Your task:
What you return must be the lines of the data that hold the word "will".

[Extracted data entries]
[Start of section]

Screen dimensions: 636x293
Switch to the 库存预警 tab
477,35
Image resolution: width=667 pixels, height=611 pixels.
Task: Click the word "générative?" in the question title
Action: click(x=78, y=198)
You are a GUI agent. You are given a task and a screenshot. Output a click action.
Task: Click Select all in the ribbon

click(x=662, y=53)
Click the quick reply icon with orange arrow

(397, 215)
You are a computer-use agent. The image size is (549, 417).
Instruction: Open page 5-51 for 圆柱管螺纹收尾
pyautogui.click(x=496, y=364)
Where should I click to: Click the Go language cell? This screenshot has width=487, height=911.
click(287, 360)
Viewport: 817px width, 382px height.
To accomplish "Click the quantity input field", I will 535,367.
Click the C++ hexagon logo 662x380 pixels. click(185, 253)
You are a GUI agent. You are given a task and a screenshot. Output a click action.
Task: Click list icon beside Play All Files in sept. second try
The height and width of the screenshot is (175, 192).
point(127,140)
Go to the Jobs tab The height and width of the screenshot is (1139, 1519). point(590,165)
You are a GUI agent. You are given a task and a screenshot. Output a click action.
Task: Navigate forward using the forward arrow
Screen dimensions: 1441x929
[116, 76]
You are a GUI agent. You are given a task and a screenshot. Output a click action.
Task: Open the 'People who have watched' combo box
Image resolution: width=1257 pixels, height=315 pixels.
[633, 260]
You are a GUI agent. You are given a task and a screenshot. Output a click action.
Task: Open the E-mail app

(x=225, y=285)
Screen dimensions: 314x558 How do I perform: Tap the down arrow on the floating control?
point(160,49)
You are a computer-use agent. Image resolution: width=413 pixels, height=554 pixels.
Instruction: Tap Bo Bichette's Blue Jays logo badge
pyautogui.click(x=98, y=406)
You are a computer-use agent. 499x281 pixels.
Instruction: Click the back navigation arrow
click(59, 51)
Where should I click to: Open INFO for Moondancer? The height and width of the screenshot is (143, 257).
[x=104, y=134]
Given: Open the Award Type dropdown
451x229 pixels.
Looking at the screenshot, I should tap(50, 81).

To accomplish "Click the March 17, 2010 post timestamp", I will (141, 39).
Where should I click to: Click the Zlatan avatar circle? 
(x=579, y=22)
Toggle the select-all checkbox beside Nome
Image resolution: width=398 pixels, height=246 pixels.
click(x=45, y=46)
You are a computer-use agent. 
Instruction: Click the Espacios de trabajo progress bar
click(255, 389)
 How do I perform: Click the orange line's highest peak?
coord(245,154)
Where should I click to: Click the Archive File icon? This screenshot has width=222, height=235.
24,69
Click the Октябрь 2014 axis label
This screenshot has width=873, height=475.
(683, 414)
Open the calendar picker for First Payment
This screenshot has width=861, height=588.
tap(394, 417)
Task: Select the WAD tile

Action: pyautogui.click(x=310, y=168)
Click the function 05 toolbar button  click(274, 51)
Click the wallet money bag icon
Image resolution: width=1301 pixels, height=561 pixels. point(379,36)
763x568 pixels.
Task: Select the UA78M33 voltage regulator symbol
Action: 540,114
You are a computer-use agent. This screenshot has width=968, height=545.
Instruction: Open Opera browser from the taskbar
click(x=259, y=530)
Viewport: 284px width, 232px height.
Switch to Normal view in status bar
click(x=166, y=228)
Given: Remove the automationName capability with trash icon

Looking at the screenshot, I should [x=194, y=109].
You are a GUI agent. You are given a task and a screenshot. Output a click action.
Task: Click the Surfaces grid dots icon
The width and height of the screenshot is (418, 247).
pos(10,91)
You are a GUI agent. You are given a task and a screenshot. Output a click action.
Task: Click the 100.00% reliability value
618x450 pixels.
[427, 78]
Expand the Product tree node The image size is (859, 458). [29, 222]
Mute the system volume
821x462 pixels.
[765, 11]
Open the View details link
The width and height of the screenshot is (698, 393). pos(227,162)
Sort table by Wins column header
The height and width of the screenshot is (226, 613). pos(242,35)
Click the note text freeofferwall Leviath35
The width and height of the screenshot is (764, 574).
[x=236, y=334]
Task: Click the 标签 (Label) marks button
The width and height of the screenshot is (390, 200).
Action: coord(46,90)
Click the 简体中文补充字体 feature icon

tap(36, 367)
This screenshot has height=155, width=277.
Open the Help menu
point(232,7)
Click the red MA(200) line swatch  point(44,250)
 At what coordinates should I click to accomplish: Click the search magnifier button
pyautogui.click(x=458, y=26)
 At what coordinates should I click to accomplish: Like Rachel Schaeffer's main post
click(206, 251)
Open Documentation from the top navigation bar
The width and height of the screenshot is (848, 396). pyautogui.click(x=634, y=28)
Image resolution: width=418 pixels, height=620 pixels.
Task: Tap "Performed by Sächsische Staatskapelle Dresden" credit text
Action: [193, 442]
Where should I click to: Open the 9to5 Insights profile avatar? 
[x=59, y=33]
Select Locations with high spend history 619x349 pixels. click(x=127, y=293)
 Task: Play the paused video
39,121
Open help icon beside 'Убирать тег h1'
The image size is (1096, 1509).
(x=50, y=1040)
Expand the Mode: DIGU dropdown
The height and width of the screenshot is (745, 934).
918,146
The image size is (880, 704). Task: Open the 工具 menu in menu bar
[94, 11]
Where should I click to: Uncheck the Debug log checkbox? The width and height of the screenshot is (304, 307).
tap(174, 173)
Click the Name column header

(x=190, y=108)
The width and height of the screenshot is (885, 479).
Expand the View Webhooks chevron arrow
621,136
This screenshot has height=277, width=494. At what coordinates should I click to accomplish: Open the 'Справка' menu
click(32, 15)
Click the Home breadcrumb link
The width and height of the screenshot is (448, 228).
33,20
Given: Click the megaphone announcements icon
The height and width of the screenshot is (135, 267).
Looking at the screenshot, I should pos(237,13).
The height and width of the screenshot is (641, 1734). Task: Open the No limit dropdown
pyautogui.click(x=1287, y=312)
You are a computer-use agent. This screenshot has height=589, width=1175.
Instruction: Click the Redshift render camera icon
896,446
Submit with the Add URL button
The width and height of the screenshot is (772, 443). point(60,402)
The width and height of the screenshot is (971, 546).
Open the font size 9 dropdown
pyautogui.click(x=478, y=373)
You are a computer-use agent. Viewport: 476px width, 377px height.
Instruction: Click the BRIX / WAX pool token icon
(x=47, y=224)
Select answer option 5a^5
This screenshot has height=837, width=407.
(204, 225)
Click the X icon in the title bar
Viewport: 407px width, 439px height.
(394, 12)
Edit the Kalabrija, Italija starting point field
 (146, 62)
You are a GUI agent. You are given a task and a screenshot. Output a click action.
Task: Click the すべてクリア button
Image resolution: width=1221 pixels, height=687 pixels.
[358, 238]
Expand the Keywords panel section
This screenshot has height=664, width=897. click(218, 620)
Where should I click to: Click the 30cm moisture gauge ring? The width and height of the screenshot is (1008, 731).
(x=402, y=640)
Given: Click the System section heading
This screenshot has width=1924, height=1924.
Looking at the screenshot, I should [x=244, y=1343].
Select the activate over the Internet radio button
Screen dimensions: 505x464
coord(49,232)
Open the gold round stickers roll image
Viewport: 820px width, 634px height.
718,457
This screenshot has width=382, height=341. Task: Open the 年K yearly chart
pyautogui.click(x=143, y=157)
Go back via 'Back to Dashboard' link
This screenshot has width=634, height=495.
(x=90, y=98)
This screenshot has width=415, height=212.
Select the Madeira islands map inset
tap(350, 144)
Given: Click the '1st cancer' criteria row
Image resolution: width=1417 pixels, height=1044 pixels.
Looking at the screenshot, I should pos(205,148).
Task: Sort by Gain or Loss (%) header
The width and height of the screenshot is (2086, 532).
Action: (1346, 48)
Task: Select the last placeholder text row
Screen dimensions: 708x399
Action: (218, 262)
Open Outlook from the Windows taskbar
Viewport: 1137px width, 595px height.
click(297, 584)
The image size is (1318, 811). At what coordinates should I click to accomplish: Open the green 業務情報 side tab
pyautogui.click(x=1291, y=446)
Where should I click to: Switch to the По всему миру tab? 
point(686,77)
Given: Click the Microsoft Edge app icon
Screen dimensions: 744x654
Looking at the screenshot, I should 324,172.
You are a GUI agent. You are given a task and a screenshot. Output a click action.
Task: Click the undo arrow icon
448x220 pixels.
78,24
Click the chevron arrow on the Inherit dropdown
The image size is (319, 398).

[End of section]

Task result:
To accomplish "Click the quantity input field", I will 535,367.
To accomplish "Click the March 17, 2010 post timestamp", I will (141, 39).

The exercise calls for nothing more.